My driving has changed. It needed to change. For the last six months, I have been laboring to increase the proper use of the turn signal. That I am pondering this for a blog is an indication that my mission for personal transportation directional notification perfection has not gotten much past a mild mediocre improvement.   

I have been driving since I was seventeen. I can still remember taking the wheel on the way home after the test for a learning permit and three miles down the road getting pulled over by the Tennessee State Patrol for erratic driving. I didn’t get a ticket but an edification, he said with a smile, “Be careful, son.”

That’s fifty-nine years of driving experience. (I have to pause to regain my breath after seeing that number in print.)  I have clear memories of Mom and Dad’s cars having the type of turn signaling, which required lowering the driver’s window and extending an arm.

Recently I have tried to improve my performance by researching a bit of the history of the apparatus. Of the hits I got on the subject, I selected one by Jim Motavalli. He is the other brother of my favorite radio show on PBS, “Car Talk.” It was hosted by “Click and Clack the Tappet Brothers.”  Here’s the site to read the written article, https://www.cartalk.com/blogs/jim-motavalli/strange-true-history-turn-signal.

The picture accompanying this blog post is from that search. It is a prototype homemade by Oscar J. Simler and patented in 1929. You can visit the signaling cluster at the National Museum of American History. Not only did it signal turns, but it would also indicate when the vehicular was slowing and stopping.

The turn signal law in Tennessee is “2010 Tennessee Code Title 55- Motor and Other Vehicles Chapter 8 – Operation of Vehicles Rules of the Road 55-8-143 – Signals for turns.”  The law contains 346 words that are probably read once by every fifteen-year-old and then forgotten after passing the required test.

There is a temptation to rehearse all the annoying misuse and neglected use of other drivers’ signaling their driving intentions. The problem is that I can’t think of a single flaw in other drivers that I don’t have myself.

Drew, our son, gave me an axiom correction I had never heard. The old axiom read, “Practice makes perfect.”  Actually, the maxim should be “Practice makes permanent.”  Right there is the source of my signaling problem; I have sixty years of flawed practice in using the turn signal. The flaw is extremely difficult to unlearn and replace by the proper signaling habits.

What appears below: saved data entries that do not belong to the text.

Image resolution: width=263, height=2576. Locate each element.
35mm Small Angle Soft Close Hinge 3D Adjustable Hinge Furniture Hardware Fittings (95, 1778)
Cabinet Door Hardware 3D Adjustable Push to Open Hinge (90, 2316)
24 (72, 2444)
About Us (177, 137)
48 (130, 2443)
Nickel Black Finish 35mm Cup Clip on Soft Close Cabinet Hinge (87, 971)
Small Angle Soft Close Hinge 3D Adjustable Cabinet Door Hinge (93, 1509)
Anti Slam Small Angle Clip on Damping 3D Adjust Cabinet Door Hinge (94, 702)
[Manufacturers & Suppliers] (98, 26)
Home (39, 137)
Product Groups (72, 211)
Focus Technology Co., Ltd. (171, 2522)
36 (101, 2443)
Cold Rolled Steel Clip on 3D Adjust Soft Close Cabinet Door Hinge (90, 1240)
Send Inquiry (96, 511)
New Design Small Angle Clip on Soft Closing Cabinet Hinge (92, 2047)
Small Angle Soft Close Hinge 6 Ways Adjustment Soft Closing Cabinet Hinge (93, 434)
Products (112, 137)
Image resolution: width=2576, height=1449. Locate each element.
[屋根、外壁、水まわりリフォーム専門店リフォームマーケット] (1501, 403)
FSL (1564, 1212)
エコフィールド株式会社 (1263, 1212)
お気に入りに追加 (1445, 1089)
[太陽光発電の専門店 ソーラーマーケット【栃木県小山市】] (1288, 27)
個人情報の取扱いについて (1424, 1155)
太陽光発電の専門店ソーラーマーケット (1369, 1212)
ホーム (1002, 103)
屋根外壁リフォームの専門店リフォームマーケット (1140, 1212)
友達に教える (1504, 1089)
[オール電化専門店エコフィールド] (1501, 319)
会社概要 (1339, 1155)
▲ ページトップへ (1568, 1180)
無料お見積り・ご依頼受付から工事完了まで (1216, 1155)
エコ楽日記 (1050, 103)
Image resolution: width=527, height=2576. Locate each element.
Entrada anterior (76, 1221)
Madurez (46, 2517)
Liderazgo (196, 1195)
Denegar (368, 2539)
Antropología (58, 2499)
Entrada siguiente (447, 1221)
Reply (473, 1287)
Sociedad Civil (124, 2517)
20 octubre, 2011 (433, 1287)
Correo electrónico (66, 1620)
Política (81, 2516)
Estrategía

My struggle to master the use of the turn signal is indicative of every pursuit I have ever undertaken to become all God intended me to be. As my love for God increased, there came a corresponding aversion to those things in my life that pleases me or makes sense to me but disappoints or annoys God. I have learned that annoying God never ends well.

Here is my problem, my practicing of a flawed Christianity has made my Christianity functionally defective. Because I have an imperfect understanding of God and His ways, I have a personally modified practice of what I believe about God rather than what God has revealed of Himself. Over the years, I have set under flawed teaching of the Bible, or at best, I had flawed hearing resulting in beliefs that put me at odds with the expectations of my Creator. As a result, I end up believing what I practice rather than practicing what I believe.

I say, “Jesus Christ is Lord of my life.” But unfortunately, the shameful reality is that I reduced him to be more of my invisible “executive assistant.”

I don’t like this about how I live my life, but my life is what I have “practiced.” Here is where I encounter the wonder of the mercy, compassion, and grace of God. Slowly, those three workings of God in my life are bringing about the transformation He promised, and for which I long. That transformation is His promise and purpose and is my chosen desire.